I'm using a high-end homebuilt gaming PC with lots of storage and RAM, so system requirements aren't an issue.


----------



## dzilizzi (Apr 18, 2019)

I would recommend getting the VSL Special Edition products. They go on sale periodically, if you don't mind waiting. I've had good luck with them as a beginner. And you can really just get the 1st bundle and be good until you feel the need for more. And? If you have Kontakt? The orchestral samples in the Factory Library are old VST samples. Not many round-robins, but actually not bad to start.


----------



## Coriolis (Apr 18, 2019)

dzilizzi said:


> I would recommend getting the VSL Special Edition products. They go on sale periodically, if you don't mind waiting. I've had good luck with them as a beginner. And you can really just get the 1st bundle and be good until you feel the need for more. And? If you have Kontakt? The orchestral samples in the Factory Library are old VST samples. Not many round-robins, but actually not bad to start.

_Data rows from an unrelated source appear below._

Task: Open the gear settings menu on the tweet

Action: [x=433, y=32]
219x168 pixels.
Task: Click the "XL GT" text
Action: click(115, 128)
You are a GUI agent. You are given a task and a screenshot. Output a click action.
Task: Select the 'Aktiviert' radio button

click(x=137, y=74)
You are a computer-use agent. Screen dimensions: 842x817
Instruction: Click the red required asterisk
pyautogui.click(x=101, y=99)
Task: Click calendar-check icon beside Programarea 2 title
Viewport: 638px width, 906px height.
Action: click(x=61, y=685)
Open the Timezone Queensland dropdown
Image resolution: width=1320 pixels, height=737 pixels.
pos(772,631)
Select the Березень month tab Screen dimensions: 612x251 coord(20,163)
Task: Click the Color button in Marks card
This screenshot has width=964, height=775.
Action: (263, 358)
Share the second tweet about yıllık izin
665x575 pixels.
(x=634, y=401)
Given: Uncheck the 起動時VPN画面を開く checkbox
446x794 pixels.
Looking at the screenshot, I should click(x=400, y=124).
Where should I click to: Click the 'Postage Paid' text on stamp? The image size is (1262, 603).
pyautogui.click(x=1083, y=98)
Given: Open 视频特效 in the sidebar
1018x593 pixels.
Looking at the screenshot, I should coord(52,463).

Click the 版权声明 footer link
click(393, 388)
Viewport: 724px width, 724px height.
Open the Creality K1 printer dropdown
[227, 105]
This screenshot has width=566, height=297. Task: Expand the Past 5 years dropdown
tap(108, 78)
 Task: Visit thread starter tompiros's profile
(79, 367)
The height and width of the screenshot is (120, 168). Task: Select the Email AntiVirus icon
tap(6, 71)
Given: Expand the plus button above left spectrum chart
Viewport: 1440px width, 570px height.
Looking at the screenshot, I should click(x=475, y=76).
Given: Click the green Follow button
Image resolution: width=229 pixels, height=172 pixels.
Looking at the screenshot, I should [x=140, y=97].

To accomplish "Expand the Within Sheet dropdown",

I have Komplete, and most of the orchestral things I've added are just placeholder instruments, 'til I get something nicer. I have been eyeing the VSL Cube for years. With VSL, can one buy a Core Edition package, then make upgrades in the future (sorta like iTunes' "complete my album: feature)? I don't mind spending lots of money on music, but I don't want to throw thousands into VSTs at once.


----------



## muk (Apr 18, 2019)

There are upgrade paths with VSL, yes. @dzilizzis recommendation is a good one in my opinion. I would go with the VSL Special Edition Woodwind, Brass, and Percussion. If budget allows get the Special Edition+ expansions as well (more articulations). For strings, however, Light and Sound Chamber Strings are much better than VSL SE in my opinion, and at 149$ they are affordable. 
If you need a separate reverb to go with the VSL samples Valhalla Room would be a good lower cost option.


----------



## Jeremy Spencer (Apr 18, 2019)

Join EW Composer Cloud.


----------



## dzilizzi (Apr 18, 2019)

Wolfie2112 said:


> Join EW Composer Cloud.


It might be worthwhile to pay for a month. Technically, they aren't dry, but you can get the orchestras on sale for about the same price as VSL SE Bundles. And they sound good, with a lot more articulations. The close mics are pretty dry as well.


----------



## rrichard63 (Apr 18, 2019)

All of the preceding suggestions are good ones, depending on your budget and circumstances. For an entree into classical/orchestral instruments on a very tight budget, consider Amadeus Symphony Orchestra for $149.


----------



## dzilizzi (Apr 18, 2019)

Coriolis said:


> I have Komplete, and most of the orchestral things I've added are just placeholder instruments, 'til I get something nicer. I have been eyeing the VSL Cube for years. With VSL, can one buy a Core Edition package, then make upgrades in the future (sorta like iTunes' "complete my album: feature)? I don't mind spending lots of money on music, but I don't want to throw thousands into VSTs at once.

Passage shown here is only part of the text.